▶ _Data to use_:
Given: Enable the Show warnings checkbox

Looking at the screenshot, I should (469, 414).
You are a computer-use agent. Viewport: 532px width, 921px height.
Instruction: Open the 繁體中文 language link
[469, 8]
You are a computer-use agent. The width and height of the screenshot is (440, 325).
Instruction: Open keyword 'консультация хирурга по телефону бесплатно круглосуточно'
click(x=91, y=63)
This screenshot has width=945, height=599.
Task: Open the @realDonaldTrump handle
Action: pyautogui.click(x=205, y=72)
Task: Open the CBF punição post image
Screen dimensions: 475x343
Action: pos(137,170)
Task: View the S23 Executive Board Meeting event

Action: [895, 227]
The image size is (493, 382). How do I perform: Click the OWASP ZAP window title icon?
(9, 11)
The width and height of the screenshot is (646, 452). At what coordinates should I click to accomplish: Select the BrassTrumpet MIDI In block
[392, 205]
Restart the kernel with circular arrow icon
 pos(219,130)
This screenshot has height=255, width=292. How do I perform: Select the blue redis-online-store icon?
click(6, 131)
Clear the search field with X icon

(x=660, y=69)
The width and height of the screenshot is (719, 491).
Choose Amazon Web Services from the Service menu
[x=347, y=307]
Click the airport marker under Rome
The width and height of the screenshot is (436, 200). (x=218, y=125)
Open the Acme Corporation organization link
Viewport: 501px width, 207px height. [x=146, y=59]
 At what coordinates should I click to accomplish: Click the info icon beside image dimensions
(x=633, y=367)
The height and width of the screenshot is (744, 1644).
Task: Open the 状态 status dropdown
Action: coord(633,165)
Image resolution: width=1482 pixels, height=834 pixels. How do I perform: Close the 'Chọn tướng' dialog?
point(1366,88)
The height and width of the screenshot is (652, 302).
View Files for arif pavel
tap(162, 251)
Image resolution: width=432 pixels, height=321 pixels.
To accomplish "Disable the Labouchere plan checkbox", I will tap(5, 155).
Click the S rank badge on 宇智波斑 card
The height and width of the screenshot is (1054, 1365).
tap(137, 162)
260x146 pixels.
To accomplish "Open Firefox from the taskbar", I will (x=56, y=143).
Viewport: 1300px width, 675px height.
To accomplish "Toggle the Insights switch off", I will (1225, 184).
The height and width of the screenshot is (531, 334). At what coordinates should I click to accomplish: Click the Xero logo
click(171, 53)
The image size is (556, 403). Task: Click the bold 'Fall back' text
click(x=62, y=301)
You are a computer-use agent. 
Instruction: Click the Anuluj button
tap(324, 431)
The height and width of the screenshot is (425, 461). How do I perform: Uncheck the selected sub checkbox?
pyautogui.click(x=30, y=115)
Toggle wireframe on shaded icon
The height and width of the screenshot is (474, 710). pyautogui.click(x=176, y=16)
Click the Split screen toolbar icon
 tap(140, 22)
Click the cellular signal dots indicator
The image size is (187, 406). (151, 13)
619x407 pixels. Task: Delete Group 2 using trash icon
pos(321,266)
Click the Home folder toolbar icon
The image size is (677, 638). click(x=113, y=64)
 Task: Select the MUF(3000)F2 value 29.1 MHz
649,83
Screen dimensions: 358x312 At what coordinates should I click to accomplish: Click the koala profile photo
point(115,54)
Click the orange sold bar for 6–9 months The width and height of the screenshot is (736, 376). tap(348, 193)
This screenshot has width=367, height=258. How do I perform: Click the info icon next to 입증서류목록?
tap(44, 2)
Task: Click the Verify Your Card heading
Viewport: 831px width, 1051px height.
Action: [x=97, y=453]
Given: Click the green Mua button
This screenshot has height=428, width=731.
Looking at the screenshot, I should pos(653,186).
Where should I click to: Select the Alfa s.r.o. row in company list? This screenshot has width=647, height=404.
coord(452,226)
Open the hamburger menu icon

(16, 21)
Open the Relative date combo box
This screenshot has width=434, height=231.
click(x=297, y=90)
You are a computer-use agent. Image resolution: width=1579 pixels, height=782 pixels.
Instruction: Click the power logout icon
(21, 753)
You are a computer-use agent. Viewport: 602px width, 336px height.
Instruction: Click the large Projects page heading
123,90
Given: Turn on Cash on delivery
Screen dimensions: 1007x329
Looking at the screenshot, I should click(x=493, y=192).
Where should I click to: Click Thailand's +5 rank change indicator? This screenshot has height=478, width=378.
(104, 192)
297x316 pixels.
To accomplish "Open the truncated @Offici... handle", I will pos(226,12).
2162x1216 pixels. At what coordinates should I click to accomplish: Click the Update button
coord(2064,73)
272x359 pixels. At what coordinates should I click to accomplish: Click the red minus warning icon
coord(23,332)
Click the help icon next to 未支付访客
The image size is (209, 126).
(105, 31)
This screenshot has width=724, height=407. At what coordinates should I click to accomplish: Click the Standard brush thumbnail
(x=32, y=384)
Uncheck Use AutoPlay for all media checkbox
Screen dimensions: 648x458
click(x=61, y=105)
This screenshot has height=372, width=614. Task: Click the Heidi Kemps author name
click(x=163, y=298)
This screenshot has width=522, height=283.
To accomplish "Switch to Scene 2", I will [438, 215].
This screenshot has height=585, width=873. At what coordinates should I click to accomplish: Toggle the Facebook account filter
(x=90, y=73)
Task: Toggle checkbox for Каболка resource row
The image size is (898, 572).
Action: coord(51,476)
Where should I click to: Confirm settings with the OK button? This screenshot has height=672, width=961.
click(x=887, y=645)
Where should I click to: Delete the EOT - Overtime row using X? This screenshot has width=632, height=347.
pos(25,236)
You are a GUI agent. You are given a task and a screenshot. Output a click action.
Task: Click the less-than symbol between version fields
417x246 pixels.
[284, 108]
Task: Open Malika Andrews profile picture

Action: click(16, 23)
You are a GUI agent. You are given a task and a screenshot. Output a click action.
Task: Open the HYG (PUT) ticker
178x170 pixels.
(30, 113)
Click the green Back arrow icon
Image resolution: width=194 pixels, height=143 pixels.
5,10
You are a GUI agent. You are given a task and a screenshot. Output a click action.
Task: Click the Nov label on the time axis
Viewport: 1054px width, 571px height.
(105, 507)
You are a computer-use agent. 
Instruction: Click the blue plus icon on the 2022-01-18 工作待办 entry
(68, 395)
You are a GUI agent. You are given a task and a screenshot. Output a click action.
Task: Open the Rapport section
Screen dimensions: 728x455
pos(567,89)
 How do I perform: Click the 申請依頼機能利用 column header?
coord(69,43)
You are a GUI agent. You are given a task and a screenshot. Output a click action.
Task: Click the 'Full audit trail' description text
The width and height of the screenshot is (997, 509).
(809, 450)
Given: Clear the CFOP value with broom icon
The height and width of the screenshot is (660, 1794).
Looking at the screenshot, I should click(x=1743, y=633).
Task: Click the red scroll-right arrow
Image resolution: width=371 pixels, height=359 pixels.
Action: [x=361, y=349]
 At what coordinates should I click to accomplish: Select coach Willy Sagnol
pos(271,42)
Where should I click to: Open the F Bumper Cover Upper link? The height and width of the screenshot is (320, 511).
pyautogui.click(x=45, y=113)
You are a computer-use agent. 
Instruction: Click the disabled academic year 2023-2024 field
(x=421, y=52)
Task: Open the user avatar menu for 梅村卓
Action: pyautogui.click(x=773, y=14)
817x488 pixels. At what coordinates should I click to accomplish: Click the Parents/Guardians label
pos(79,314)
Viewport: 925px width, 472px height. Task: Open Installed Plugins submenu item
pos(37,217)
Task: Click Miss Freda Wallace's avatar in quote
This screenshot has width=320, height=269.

▶ _Prompt_: Keep both end lines and retype everything in the records above from the line containing "Image resolution: width=432" through the line containing "Viewport: 1300px width, 675px height.", exactly, with nothing else.

▶ _Response below_:
Image resolution: width=432 pixels, height=321 pixels.
To accomplish "Disable the Labouchere plan checkbox", I will tap(5, 155).
Click the S rank badge on 宇智波斑 card
The height and width of the screenshot is (1054, 1365).
tap(137, 162)
260x146 pixels.
To accomplish "Open Firefox from the taskbar", I will (x=56, y=143).
Viewport: 1300px width, 675px height.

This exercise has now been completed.